Agent observations are carefully structured to provide sufficient information for pattern recognition and strategic decision-making while maintaining appropriate investigative challenge. At each time step, the agent receives the current time index prominently displayed to maintain temporal orientation, a comprehensive timeline ledger showing all revealed events organized by their occurrence time with clear indicators of validated causal relationships, and a dynamic list of unresolved effects that still require causal explanation with specific descriptions of what type of evidence might address each mystery. The observation includes an inventory of all collected clues categorized by type and discovery location, with metadata indicating their potential relevance to different aspects of the investigation. The current suspect list displays each individual's known involvement level, supported evidence, and likelihood scores based on discovered connections. Additionally, the observation provides action feedback, clearly showing what new information was revealed by the most recent action, whether proposed causal connections were validated or rejected, and how the overall investigation state changed as a result. This observation design ensures agents can track their progress, understand the consequences of their actions, and identify productive next steps while requiring them to synthesize complex temporal and causal relationships.

## Termination

Episodes terminate under three specific conditions, each designed to provide clear boundaries for agent learning while maintaining investigation realism.
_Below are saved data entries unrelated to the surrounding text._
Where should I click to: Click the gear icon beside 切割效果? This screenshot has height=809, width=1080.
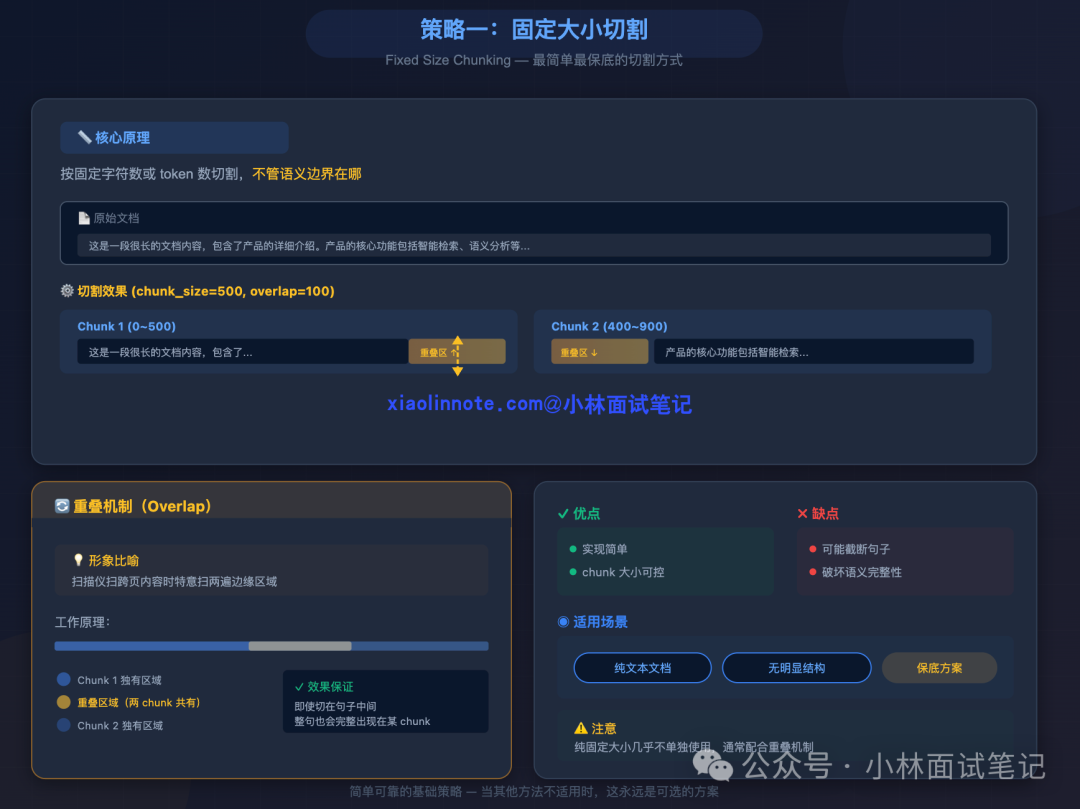(x=68, y=292)
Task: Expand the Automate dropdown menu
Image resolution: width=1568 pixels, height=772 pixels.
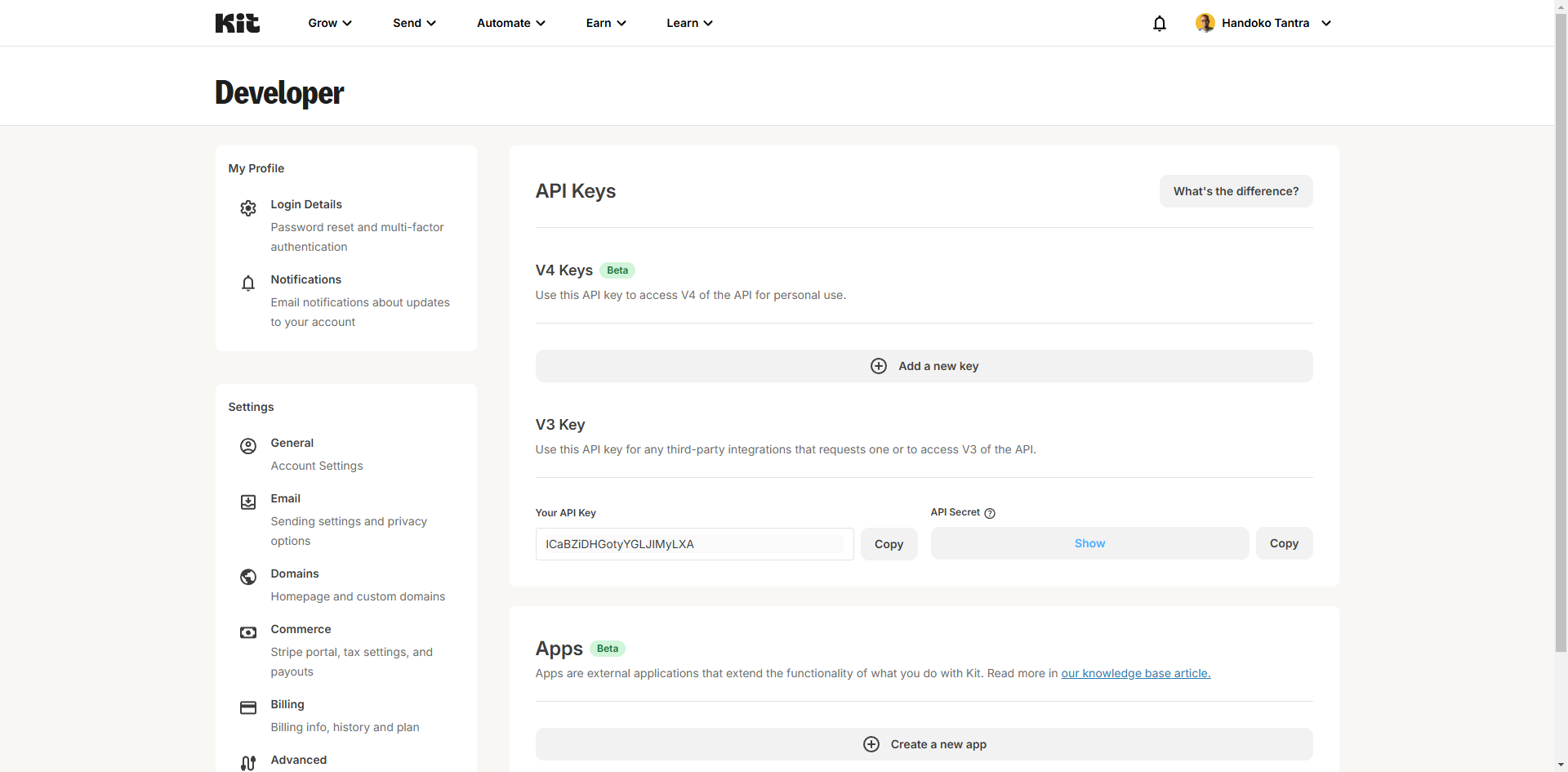Action: point(510,23)
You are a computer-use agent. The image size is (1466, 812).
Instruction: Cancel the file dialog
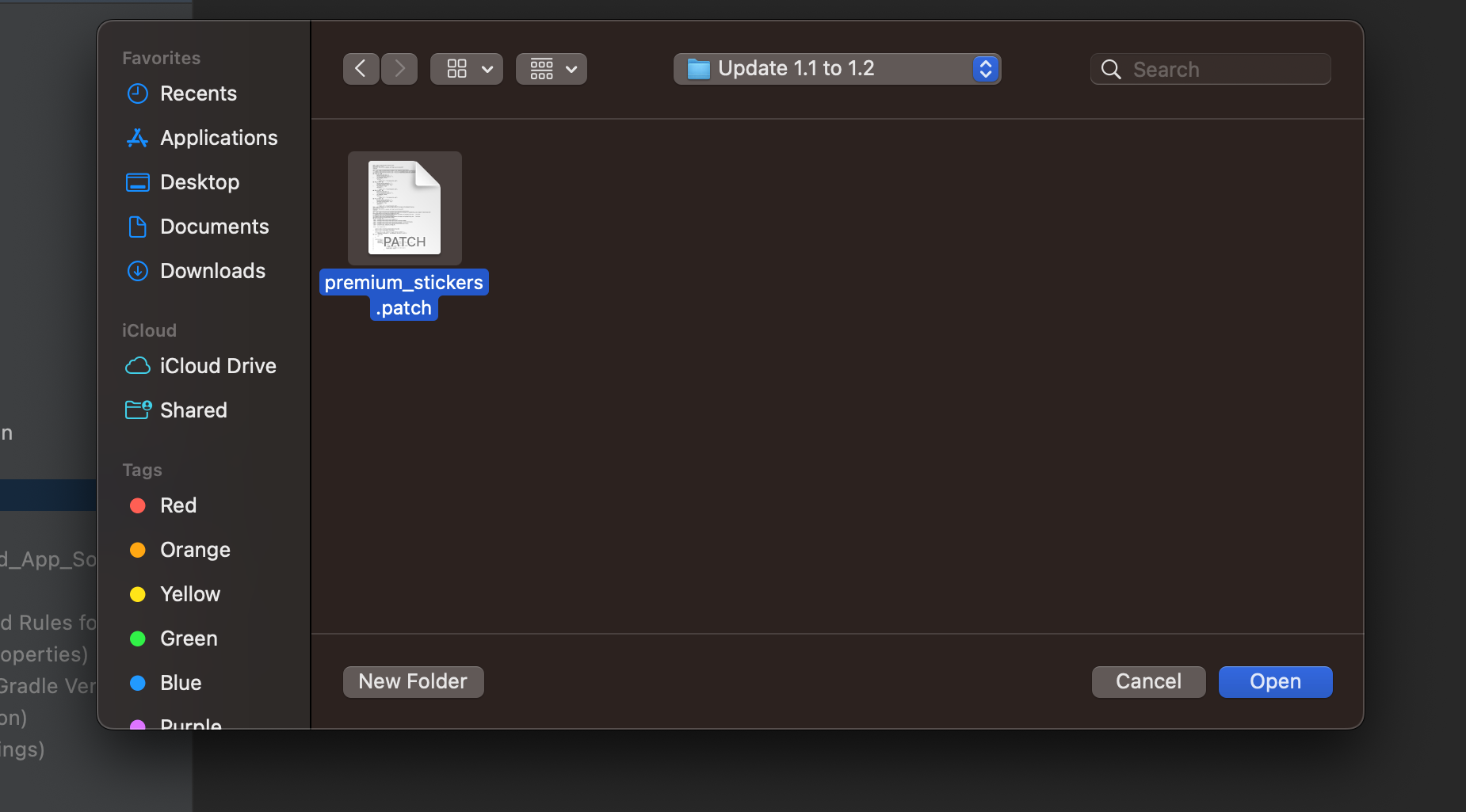(1148, 682)
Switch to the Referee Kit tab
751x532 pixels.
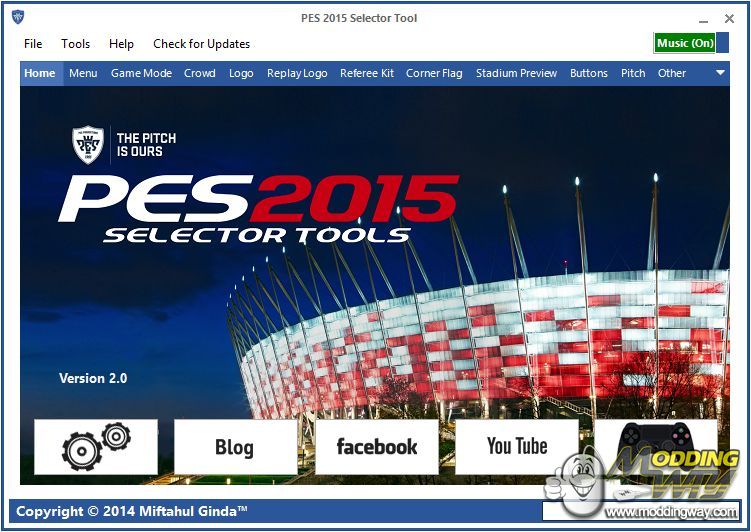[x=367, y=73]
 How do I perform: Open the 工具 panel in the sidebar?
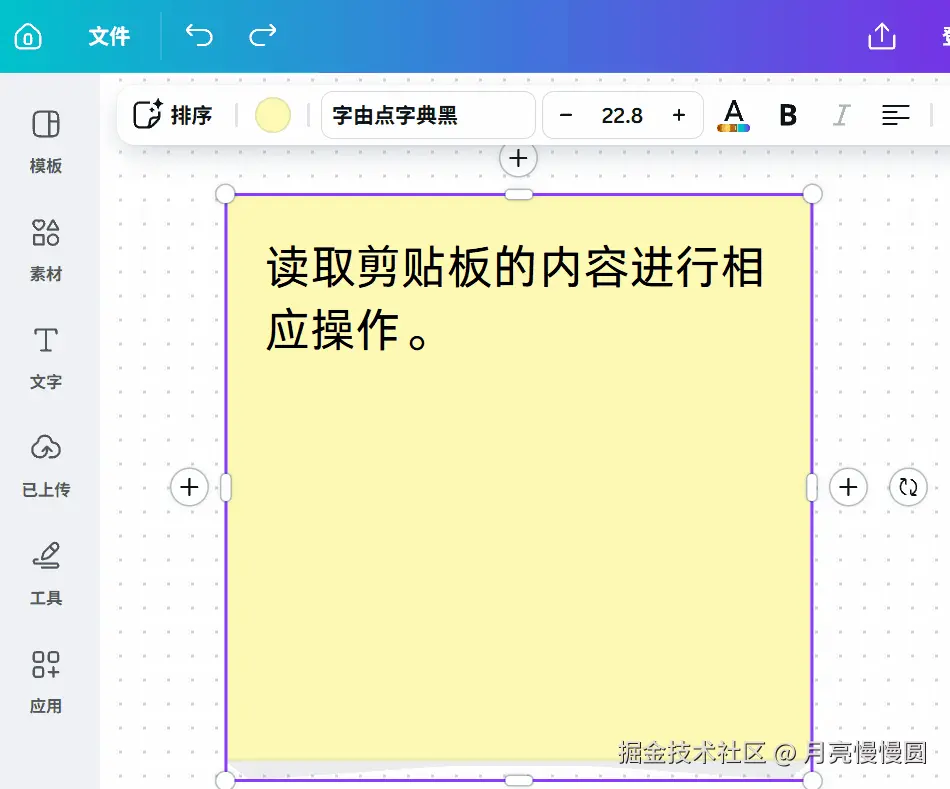[45, 572]
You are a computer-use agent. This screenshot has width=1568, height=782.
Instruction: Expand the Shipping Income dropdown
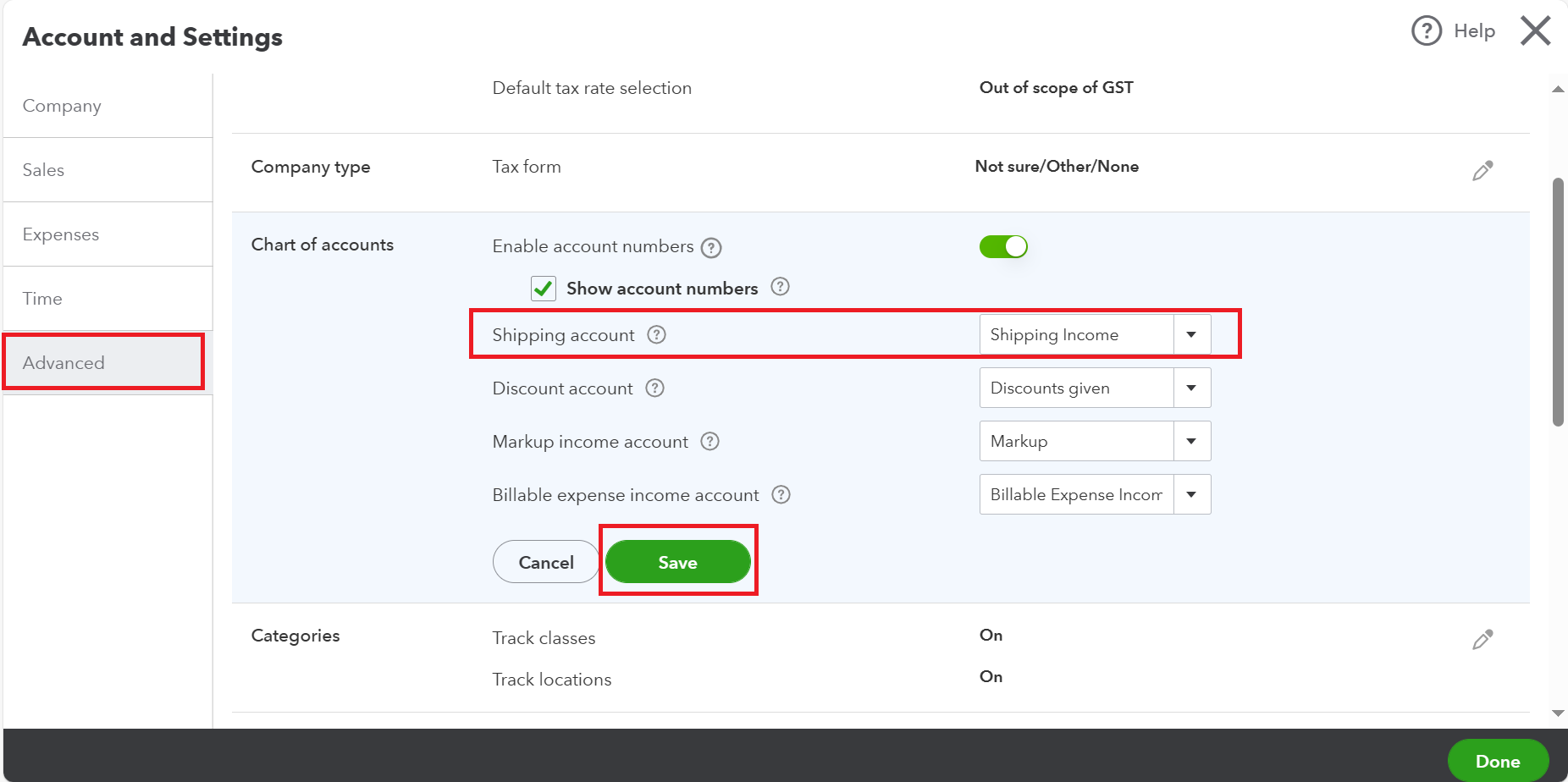[1191, 334]
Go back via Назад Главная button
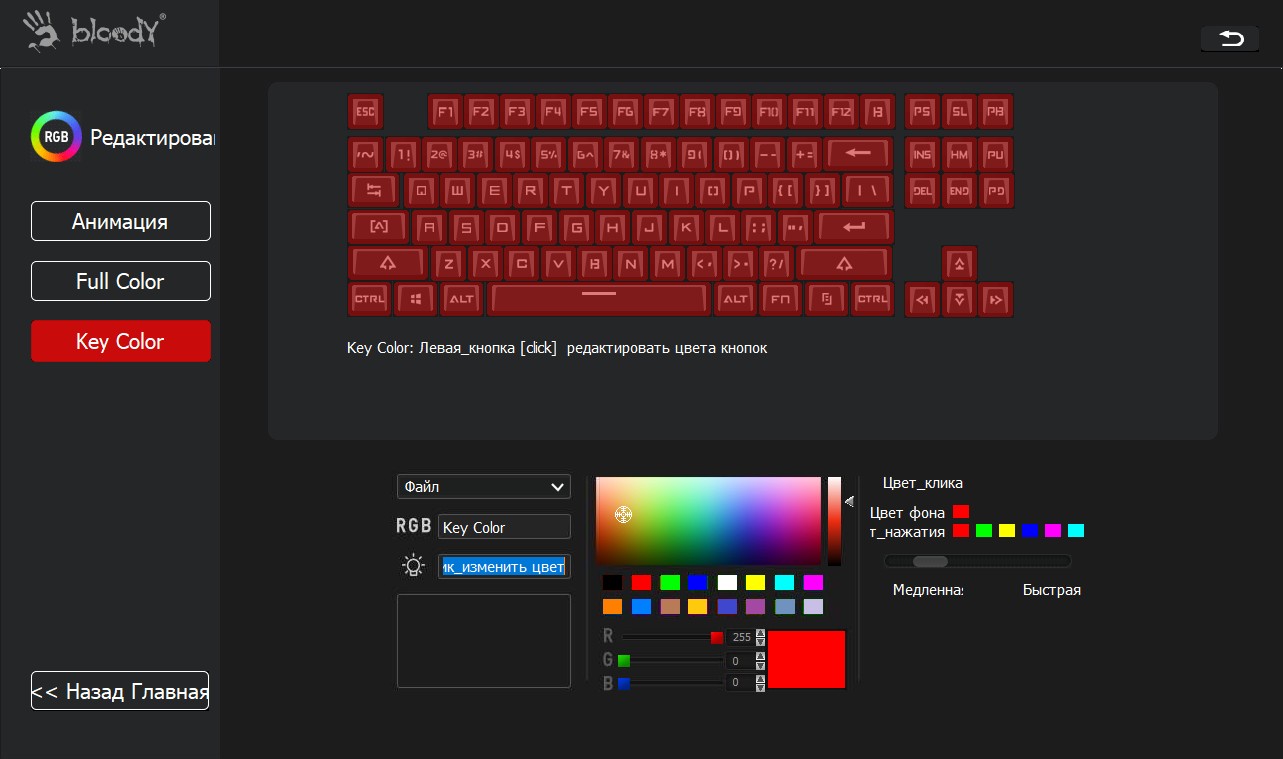 120,691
First, the episode ends immediately when an agent submits an IdentifyRootCause action, regardless of the action's accuracy, with the binary reward determined by the correctness of the identification. Second, the episode automatically terminates when the time index reaches 0, representing the exhaustion of the available investigation timeline, and if no correct identification has been submitted, the agent receives a reward of 0. Third, episodes terminate immediately with a reward of 0 if the agent attempts an invalid action, such as examining a location that doesn't exist, interrogating a person not present in the timeline, or proposing causal connections between incompatible evidence types. These termination conditions encourage agents to develop both accuracy and efficiency, balancing thorough investigation against time constraints while maintaining valid action selection throughout the episode.

## Special Features

The environment incorporates several unique mechanics that distinguish it from conventional investigation scenarios while supporting consistent agent learning. The backwards causality system ensures that effects are always observed before their causes are revealed, requiring agents to develop reverse reasoning capabilities and hypothesis-driven investigation strategies. Conservation of truth maintains that once a causal relationship is validated and recorded in the timeline ledger, it cannot be contradicted by subsequently revealed information, providing reliable anchoring points for agent reasoning and ensuring logical consistency across the entire timeline. The limited horizon constraint creates strategic pressure by providing exactly one action opportunity per time index, requiring agents to balance thorough investigation of current evidence against the need to explore earlier time periods. Level consistency guarantees that all episodes maintain identical structural complexity with one root cause, comparable clue distribution patterns, and similar suspect pool characteristics, ensuring that successful strategies developed on one level transfer effectively to others. Finally, the deterministic truth mapping ensures that the relationship between correct causal reconstruction and reward achievement remains constant across all episodes, providing the stable learning foundation necessary for effective reinforcement learning while randomizing surface-level details to prevent memorization and encourage generalizable investigation skills.